An additional limitation of the current study is that only three sessions per client were coded; thus, important but sporadic present-focused work easily could have been overlooked. In other words, a focus on the therapy relationship could occur in a small number of sessions, and have a major impact, rather than continuously across many sessions. Furthermore, the current study did not code sessions from clients who prematurely terminated treatment; these clients may have evoked present-focused work at higher frequencies. Research by Kanter et al. (2005), however, exhaustively coded every session of every client in the comparison of CT to FECT (Kohlenberg et al., 2002) and found rates of present-focused work in the CT condition to be very similar to those presented here. A further limitation of the study is that a highly inclusive definition of present-focus was used, including basic therapeutic techniques, such as agenda setting, thus diluting the potential impact of more powerful present-focused techniques that were also coded. This highly inclusive definition may have played a role in the lack of findings of a significant relationship between present-focused responses and remission.
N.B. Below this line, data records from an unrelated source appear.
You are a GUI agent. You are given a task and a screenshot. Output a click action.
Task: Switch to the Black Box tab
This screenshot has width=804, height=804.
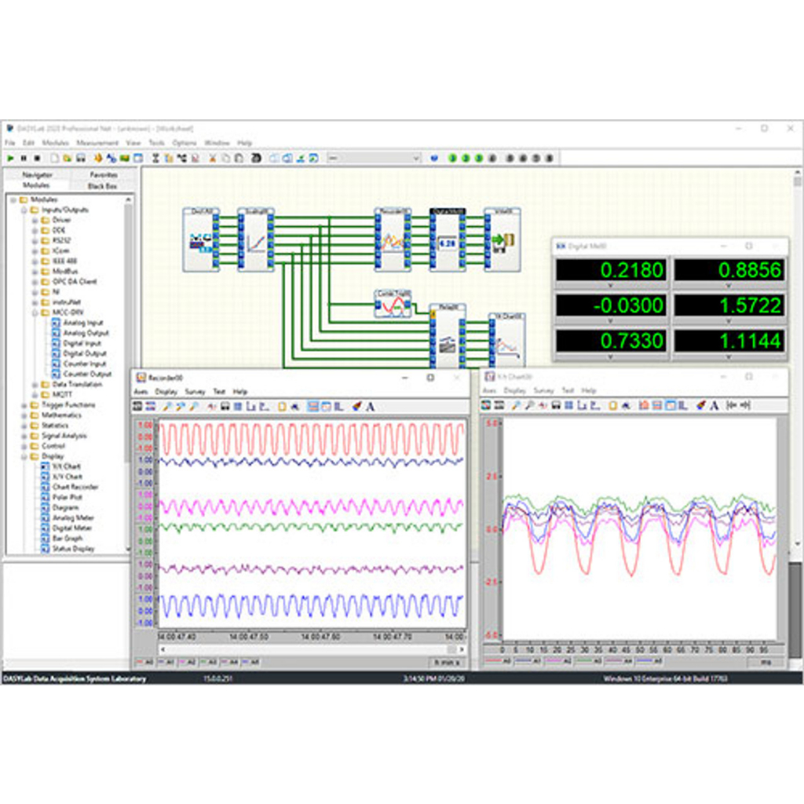click(x=102, y=185)
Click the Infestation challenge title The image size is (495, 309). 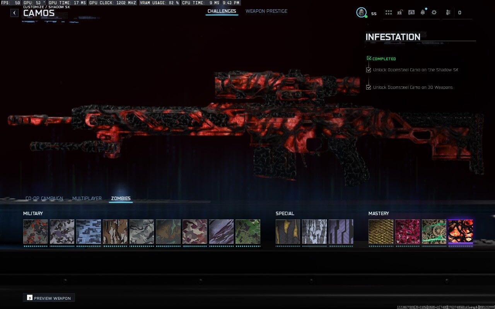tap(393, 37)
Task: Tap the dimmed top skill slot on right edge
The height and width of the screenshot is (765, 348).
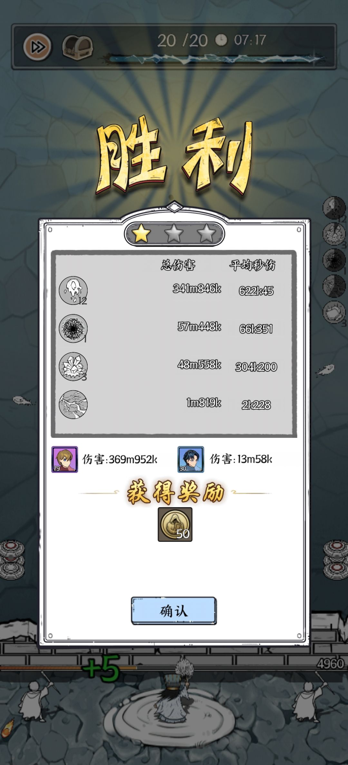Action: (334, 208)
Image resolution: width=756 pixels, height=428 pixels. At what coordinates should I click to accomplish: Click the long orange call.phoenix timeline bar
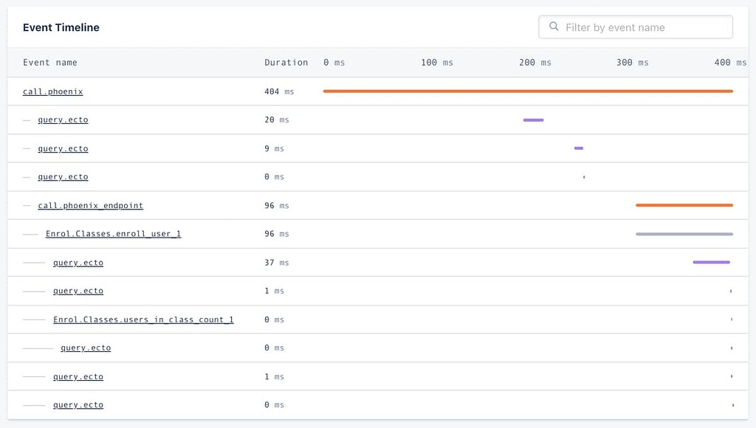528,91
The current study adds additional support to previous research (Castonguay et al., 1995; Goldfried et al., 1997; Goldfried et al., 1998; Kanter et al., 2005) that suggests that research CBT therapists only rarely engage in present-focused work. While this conclusion is becoming increasingly clear, it is by no means a criticism of research therapists who are trying to adhere to treatment manuals that do not emphasize present-focused work. However, given the increasing number of variants of CBT that emphasize the therapy relationship as an active mechanism, and compelling albeit still preliminary data that such a focus may be beneficial (Kanter et al., 2005; Muran, Safran, Samstag, & Winston, 2005; Vocisano et al., 2004), it does suggest a window of opportunity for potentially increasing the effectiveness of CBT, especially for clients for whom traditional CBT has failed.